§ **GIVEN INFORMATION**
┌──

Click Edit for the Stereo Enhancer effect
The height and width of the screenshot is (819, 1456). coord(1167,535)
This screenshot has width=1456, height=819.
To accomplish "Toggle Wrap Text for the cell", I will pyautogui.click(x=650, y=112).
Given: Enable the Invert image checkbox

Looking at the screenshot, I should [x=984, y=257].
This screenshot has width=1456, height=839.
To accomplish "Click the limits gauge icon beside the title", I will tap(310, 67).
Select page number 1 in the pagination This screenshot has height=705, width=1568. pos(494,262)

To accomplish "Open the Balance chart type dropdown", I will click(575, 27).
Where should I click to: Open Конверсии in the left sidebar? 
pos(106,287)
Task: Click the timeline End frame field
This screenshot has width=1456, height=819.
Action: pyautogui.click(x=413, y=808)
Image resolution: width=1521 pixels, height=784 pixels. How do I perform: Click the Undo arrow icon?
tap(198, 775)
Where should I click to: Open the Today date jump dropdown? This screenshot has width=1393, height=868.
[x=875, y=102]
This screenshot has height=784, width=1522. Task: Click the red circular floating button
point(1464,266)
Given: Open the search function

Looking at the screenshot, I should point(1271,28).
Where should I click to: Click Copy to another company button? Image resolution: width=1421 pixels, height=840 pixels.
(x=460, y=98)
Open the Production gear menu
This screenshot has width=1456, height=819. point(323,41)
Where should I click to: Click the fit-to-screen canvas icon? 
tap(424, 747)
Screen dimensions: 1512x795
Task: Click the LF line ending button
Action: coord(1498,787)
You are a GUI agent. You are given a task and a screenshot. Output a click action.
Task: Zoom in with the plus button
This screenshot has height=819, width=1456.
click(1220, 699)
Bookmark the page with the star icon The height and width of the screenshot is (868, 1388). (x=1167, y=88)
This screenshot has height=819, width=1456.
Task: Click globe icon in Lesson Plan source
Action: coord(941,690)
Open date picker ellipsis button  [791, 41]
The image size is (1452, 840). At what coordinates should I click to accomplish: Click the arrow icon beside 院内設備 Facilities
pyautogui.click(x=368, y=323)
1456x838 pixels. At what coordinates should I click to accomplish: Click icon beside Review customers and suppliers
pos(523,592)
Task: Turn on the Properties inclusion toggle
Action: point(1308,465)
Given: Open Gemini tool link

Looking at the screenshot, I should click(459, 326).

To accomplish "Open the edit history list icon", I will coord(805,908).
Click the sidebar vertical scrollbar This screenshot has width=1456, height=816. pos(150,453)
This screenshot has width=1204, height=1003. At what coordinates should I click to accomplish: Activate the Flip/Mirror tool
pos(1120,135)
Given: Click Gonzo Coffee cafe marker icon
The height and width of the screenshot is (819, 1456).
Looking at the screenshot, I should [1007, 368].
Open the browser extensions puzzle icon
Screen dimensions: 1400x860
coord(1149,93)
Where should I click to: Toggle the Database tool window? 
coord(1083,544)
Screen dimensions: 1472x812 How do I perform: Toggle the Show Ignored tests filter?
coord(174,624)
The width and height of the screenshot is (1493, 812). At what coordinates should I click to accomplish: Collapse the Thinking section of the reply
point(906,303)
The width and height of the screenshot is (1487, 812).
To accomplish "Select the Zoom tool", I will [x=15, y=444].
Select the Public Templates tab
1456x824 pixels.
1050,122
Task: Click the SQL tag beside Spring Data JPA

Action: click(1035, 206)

└──

§ **DESCRIPTION OF THE TASK**
Preserving every character, copy the records above out again.

§ **RESPONSE TO THE TASK**
Click Edit for the Stereo Enhancer effect
The height and width of the screenshot is (819, 1456). coord(1167,535)
This screenshot has width=1456, height=819.
To accomplish "Toggle Wrap Text for the cell", I will pyautogui.click(x=650, y=112).
Given: Enable the Invert image checkbox

Looking at the screenshot, I should [x=984, y=257].
This screenshot has width=1456, height=839.
To accomplish "Click the limits gauge icon beside the title", I will tap(310, 67).
Select page number 1 in the pagination This screenshot has height=705, width=1568. pos(494,262)

To accomplish "Open the Balance chart type dropdown", I will click(575, 27).
Where should I click to: Open Конверсии in the left sidebar? 
pos(106,287)
Task: Click the timeline End frame field
This screenshot has width=1456, height=819.
Action: pyautogui.click(x=413, y=808)
Image resolution: width=1521 pixels, height=784 pixels. How do I perform: Click the Undo arrow icon?
tap(198, 775)
Where should I click to: Open the Today date jump dropdown? This screenshot has width=1393, height=868.
[x=875, y=102]
This screenshot has height=784, width=1522. Task: Click the red circular floating button
point(1464,266)
Given: Open the search function

Looking at the screenshot, I should point(1271,28).
Where should I click to: Click Copy to another company button? Image resolution: width=1421 pixels, height=840 pixels.
(x=460, y=98)
Open the Production gear menu
This screenshot has width=1456, height=819. point(323,41)
Where should I click to: Click the fit-to-screen canvas icon? 
tap(424, 747)
Screen dimensions: 1512x795
Task: Click the LF line ending button
Action: coord(1498,787)
You are a GUI agent. You are given a task and a screenshot. Output a click action.
Task: Zoom in with the plus button
This screenshot has height=819, width=1456.
click(1220, 699)
Bookmark the page with the star icon The height and width of the screenshot is (868, 1388). (x=1167, y=88)
This screenshot has height=819, width=1456.
Task: Click globe icon in Lesson Plan source
Action: coord(941,690)
Open date picker ellipsis button  [791, 41]
The image size is (1452, 840). At what coordinates should I click to accomplish: Click the arrow icon beside 院内設備 Facilities
pyautogui.click(x=368, y=323)
1456x838 pixels. At what coordinates should I click to accomplish: Click icon beside Review customers and suppliers
pos(523,592)
Task: Turn on the Properties inclusion toggle
Action: point(1308,465)
Given: Open Gemini tool link

Looking at the screenshot, I should click(459, 326).

To accomplish "Open the edit history list icon", I will coord(805,908).
Click the sidebar vertical scrollbar This screenshot has width=1456, height=816. pos(150,453)
This screenshot has width=1204, height=1003. At what coordinates should I click to accomplish: Activate the Flip/Mirror tool
pos(1120,135)
Given: Click Gonzo Coffee cafe marker icon
The height and width of the screenshot is (819, 1456).
Looking at the screenshot, I should [1007, 368].
Open the browser extensions puzzle icon
Screen dimensions: 1400x860
coord(1149,93)
Where should I click to: Toggle the Database tool window? 
coord(1083,544)
Screen dimensions: 1472x812 How do I perform: Toggle the Show Ignored tests filter?
coord(174,624)
The width and height of the screenshot is (1493, 812). At what coordinates should I click to accomplish: Collapse the Thinking section of the reply
point(906,303)
The width and height of the screenshot is (1487, 812).
To accomplish "Select the Zoom tool", I will [x=15, y=444].
Select the Public Templates tab
1456x824 pixels.
1050,122
Task: Click the SQL tag beside Spring Data JPA

Action: click(1035, 206)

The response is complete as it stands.